Sunday, February 8, 2015

Creating Company Value & Higher Share Price

Whether a company is privately owned, or publicly traded, employees are hired to make the company more valuable by managing expenses and growing revenues and profitability.  Companies are usually sold based on some multiple, which varies by industry.   It could be 3 to 10 times annual profit, or some other industry specific formula.  It does not matter if the company is for sale or not, the shareholders of the company, that have risked their money to invest in the firm, are always concerned about shareholder value.  Naturally, shareholders expect a return on their investment that could come in the form of dividends, or upon sale of the company, presumably as a capital gain. 

A company is technically not in business to create jobs; but rather to create jobs that can provide a return on investment to the shareholders.  In well run companies, employees will benefit by creating value and a higher share price, in the form of higher salaries, incentives, bonuses, commissions etc. to share in the wealth that is created.  Ineffective employees are actually a drag on shareholder value, which is why performance objectives are used not only to measure individual performance; but to determine if the employee should remain in the company. 

Rightsizing, or lay-off's occur to cut expenses in response to lower revenues than anticipated.  Sometimes employees have a hard time understanding why lay-off's are necessary, even when presented with cold hard facts that make continued employment impossible.  This is particularly confusing when the company is hiring others, at the same time it is laying people off, to fill other positions that can better create value.  However, when all is said and done, Senior Management is responsible to the shareholders of the company and must act to protect their interests as the owners of the company.  At the end of the day, profits come from subtracting expenses from revenues.  What is left over we refer to as Pre-Tax Profits. 

Some businesses, like grocery stores, are high volume; but very low margin.   Those companies may be content to earn a 3% Pre-Tax Profit.  Most companies are focused on earning a 10 - 20% Pre-Tax Profit.   Of course, there are some companies that earn much more because they offer products, or services, with little or no competition, which allows them to dictate price.  That situation usually does not last for long as other companies enter industries deemed to be lucrative.
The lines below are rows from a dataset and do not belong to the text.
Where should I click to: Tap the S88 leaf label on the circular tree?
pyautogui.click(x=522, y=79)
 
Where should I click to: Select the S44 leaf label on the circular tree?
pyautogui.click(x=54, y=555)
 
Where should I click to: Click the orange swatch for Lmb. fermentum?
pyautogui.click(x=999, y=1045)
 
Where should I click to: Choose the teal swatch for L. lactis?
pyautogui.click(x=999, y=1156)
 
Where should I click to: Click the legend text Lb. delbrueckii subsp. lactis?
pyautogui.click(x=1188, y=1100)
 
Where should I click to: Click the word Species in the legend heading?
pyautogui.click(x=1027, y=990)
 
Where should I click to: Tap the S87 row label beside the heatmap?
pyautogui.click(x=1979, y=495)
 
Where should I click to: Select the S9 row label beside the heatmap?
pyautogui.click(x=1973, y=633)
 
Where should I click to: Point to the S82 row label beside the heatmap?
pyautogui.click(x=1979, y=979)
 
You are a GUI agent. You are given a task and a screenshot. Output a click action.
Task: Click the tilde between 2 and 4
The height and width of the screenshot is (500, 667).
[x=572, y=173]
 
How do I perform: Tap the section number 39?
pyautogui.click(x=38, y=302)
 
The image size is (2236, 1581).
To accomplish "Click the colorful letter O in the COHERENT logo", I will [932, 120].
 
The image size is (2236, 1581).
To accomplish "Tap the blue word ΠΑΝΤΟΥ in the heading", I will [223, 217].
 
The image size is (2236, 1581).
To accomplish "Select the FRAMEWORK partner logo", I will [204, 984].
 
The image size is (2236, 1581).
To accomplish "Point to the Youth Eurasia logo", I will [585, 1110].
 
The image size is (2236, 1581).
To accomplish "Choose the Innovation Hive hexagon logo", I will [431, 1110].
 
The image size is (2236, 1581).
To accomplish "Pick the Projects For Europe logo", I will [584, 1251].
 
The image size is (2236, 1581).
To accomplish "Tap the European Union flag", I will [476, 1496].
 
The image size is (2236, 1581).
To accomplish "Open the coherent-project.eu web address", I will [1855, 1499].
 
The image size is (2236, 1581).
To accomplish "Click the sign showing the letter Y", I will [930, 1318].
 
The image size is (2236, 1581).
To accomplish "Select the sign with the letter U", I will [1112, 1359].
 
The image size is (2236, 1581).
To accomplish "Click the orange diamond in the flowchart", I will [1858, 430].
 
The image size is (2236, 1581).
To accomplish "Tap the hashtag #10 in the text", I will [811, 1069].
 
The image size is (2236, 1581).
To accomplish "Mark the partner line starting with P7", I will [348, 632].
Most important, all employees must realize that their jobs are completely dependent on creating company value, higher profits and the higher share price that results.  It may seem cruel; but in a free market capitalist economy, creating company value is what makes everything work.   And, nothing works better.  We have seen the end result of Socialist and or Communist economics, where theoretically everybody is guaranteed a job.  I say "theoretically" because ultimately those systems have led to loss of freedom, misery and poverty.   Free Market Capitalism, with all its boom and bust cycles, focused on creating company value has created more wealth for more people than any other system in the history of the world.